··· EXTRACT

Driving home the other day, I saw a young girl swinging in a playground down the road from me. Her hair was flying and it seemed she was having a good time.

I remember when I could do that, except when I was in the swingset crowd, I had a pixie haircut and my inch-long “locks” wouldn’t have been flying.

However, the swingset crowd is more concerned with having a good fun day than having a bad hair day.

Really, that’s a mantra by which to live.

Growing up in South Bend, Indiana, our family was one of the few on the block that had a swingset, so that made our backyard popular at times. One time, a bunch of us kids got on the structure for an impromptu play date. Apparently there were too many of us, because the swingset — that of the old-fashioned variety — upended from the ground.

It was kind of a dangerous yet exciting thing to happen — nobody was injured in the incident — and eventually the swingset was put back into place.

There was something about a swingset that just drew in kids.

However, I wasn’t a huge fan of monkey bars. In my formative years in the 1960s, equipment was placed on asphalt, meaning if you fell and cracked your head, too bad for you. With monkey bars, the odds were greater that I would have fallen more than I would have flown off a swing.

With swings, you could get creative. Often I would twist the chain in one direction, and then let go, and I would spin in the opposite direction. With a really hard twist, I could even made a secondary spin.

The merry go rounds took a bit of timing skill. You had to hop on at the right time and grab onto a handle or be flung off the ride. You then had to either wait until the merry go round stopped, or hop off, again at the right time, when you probably were a bit dizzy.

Generally, playgrounds were hard to resist, even if you weren’t in your neighborhood. Spiral slides were even cooler, if nothing else because they looked different.

I do recall a big, metal triangular slide by my grandmother’s home that was hard to use on a hot day. I typically wore shorts in warm weather, and my bare hamstrings did not mix well with hot metal. You also had to navigate up the side of the slide to get to the top, which was usually the best place to begin a slide.

······
··· INPUT MATERIAL

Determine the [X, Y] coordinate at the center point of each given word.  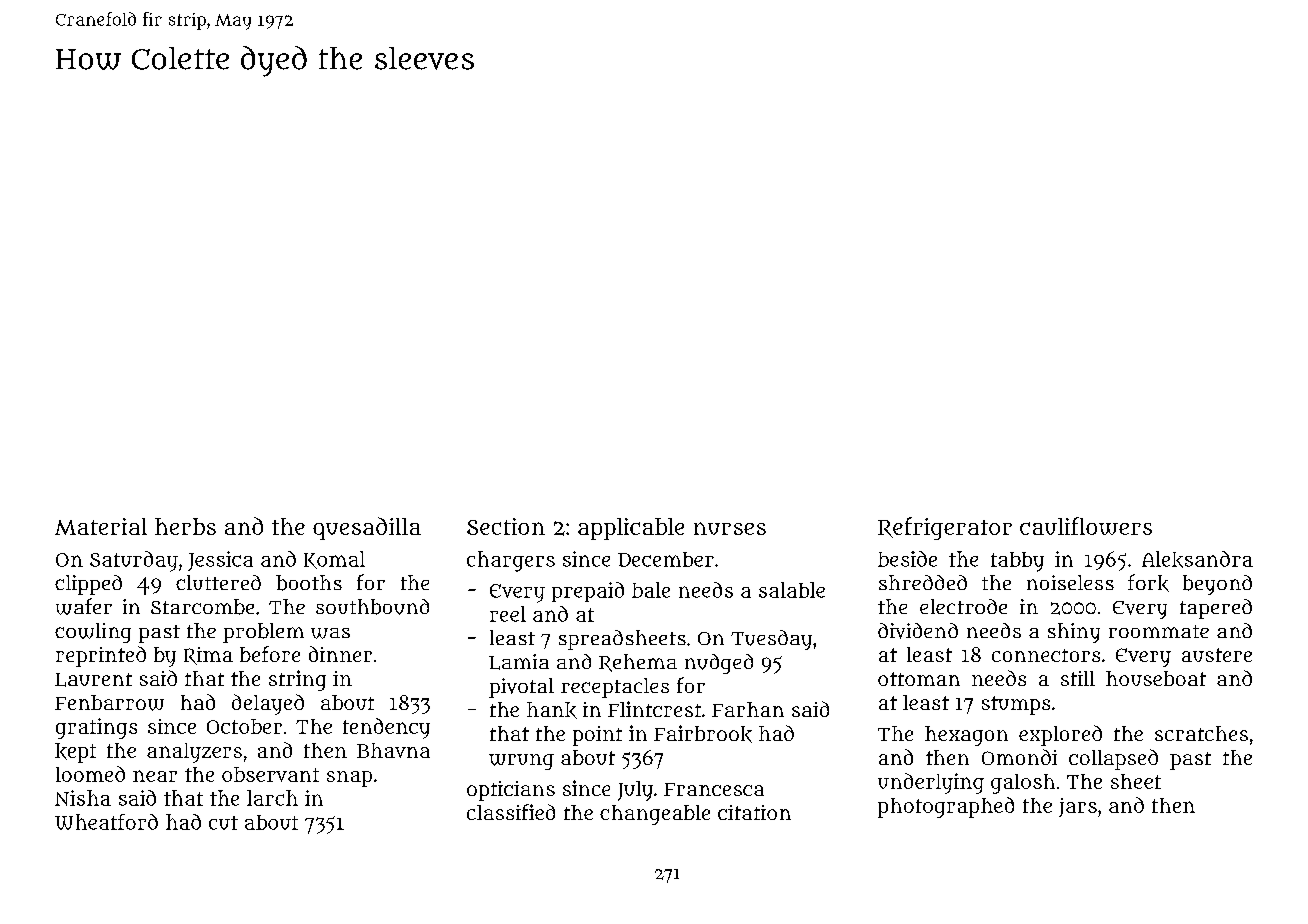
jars [1078, 807]
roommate [1159, 631]
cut [223, 823]
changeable [655, 815]
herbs [185, 526]
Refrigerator [945, 528]
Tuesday [771, 640]
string [297, 680]
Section [506, 526]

······

## PROBLEM SET
1. Copy every line of the pointing entries above verbatim, leaving out the pictures.
2. Pick up the childhood playground recollection from its final sentence and continue it.

## RESPONSES PER TASK
1.
Determine the [X, Y] coordinate at the center point of each given word.  
jars [1078, 807]
roommate [1159, 631]
cut [223, 823]
changeable [655, 815]
herbs [185, 526]
Refrigerator [945, 528]
Tuesday [771, 640]
string [297, 680]
Section [506, 526]

2.
Later in life, I became mildly jealous of the youngsters who had more opportunities to play on non-metal spiral slides that were part of the new generation of play equipment. In fact, I was jealous overall of the more elaborate play structures that seemed to pop up everywhere.

The new playgrounds sometimes make me wish I was in my youth.

On top of slides are small “towers” that allow youngsters to gather their thoughts, or talk about the day’s events, before the big descents. Others have big tic-tac-toe boards, walkways, small climbing walls and tubed slides, although those types of slides might make me feel claustrophobic were I to slide down them as an adult.

I also would worry about getting stuck. I don’t have a 7-year-old’s body anymore.

I wonder if playgrounds for adults could become a thing, and be an alternative to traditional workouts. The spiral slides could be taller — and wider — and tic-tac-toe boards could be replaced with Wordle boards.

Another possibility is that instead of play equipment being in the “kiddie” primary colors of blue, red and yellow, it could have more “adult” colors such as sage green, warm bronze or subtle plum, with maybe a nice window treatment in the slide towers.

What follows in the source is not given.